UNITED
NATIONS - The failure of schools to educate is
the stuff of news reports in many countries,
not least the US, where it was reported the other
day
that a substantial number of American children
could find their own country on a world map only
with difficulty, if at all.
Now
comes word that some school systems do work and the
US is not, after all, at the bottom of the educational
heap, as some may have feared an international survey
would reveal. Still, ranking 18th among 24 industrialized
nations examined by a research center run by Unicef,
the United Nations Children's Fund, is nothing Washington
lawmakers may want to brag about. Germany comes in
a notch lower than the US, at 19th.
American media had
a field day recently
over the panicky shenanigans
of a top securities
analyst earning a reported
$20 million a year
in his ultimately successful
effort to get his twins
into preschool -- a
task he rated more
difficult (no kidding)
than getting a high
school graduate into
Harvard.
Parents pushing their
children toward excellence,
without necessarily
pulling financial strings
-- the analyst's children's
school was reported
to have collected a
donation of $1 million
to back his application
-- is nothing new.
Japan and the Republic
of Korea are among
countries where this
is common.

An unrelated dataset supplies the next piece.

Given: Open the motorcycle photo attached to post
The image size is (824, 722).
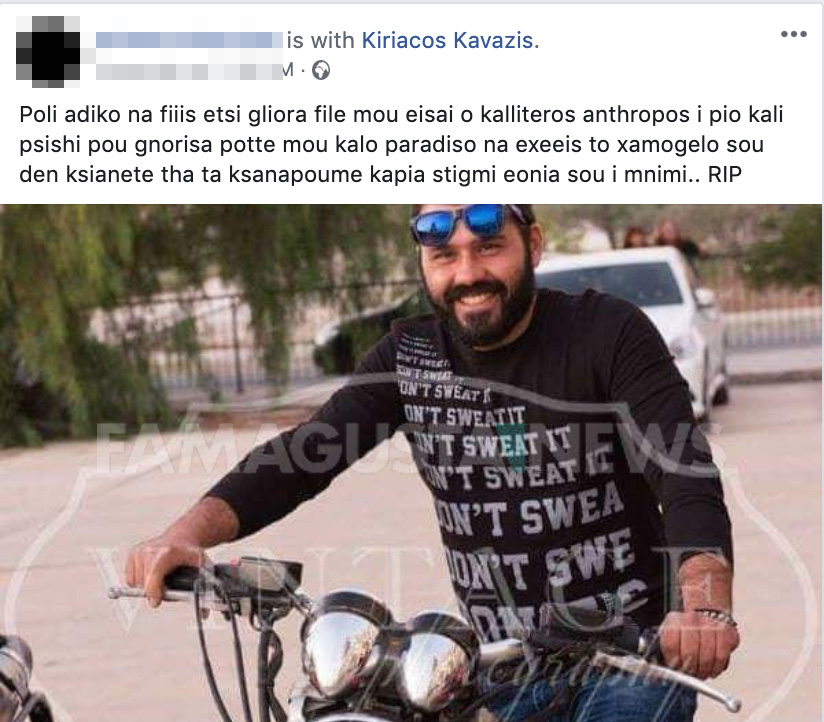Looking at the screenshot, I should point(412,463).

The UN survey
demonstrates the merits
of keeping students'
noses in their books.
Korean and Japanese
teenagers came in first
and second as national
groups for academic
achievement.
Finland and Canada
ranked No. 3 and No.
4 in the list.
A
child starting school
in these countries "has
both a higher probability
of reaching a given
level of educational
achievement and a lower
probability of falling
well below the average," the
Innocenti Research
Center reported.
The
center, which is
in the Italian city
of Florence, also remarked
that while "handwringing
over educational failures
is a national pastime" in
the United Kingdom,
British kids actually
showed up better in
the survey than those
of the other countries
in the European Union
with the exceptions
of Finland and Austria.
Britain ranked seventh
overall. France was
twelfth.
Tests on which the
survey was based were
conducted among students
aged 14 and 15 and
covered literacy and
an ability to apply
essential mathematics
and science.
Students from Spain,
Italy, Greece and Portugal
fared the worst.
Not
surprisingly, the
survey found that
the economic and occupational
status of parents was "a
strong predictor of
a child's success or
failure at school." Smart,
well-to-do parents
tended to produce young
achievers.
But
the "big
picture," said
Unicef, is simply that
some states of the
Organization for Economic
Cooperation and Development,
whose 30 members account
for most of the world's
wealth and among which
the survey was done,
are consistently performing
better than others
in educating and equipping
their youngsters for
life in the 21st century.
On this basis, the
US, by far the wealthiest
member, is simply an
underperformer. Many
critics have worried
about this for some
time.
China is not, of course,
in the OECD, preferring
to maintain the fiction
of being a developing
country. At some point,
the Innocenti researchers
may want to compare
the academic attainments
of Chinese students
to those of the OECD
group. Anecdotal evidence
suggests they would
be up among the leaders.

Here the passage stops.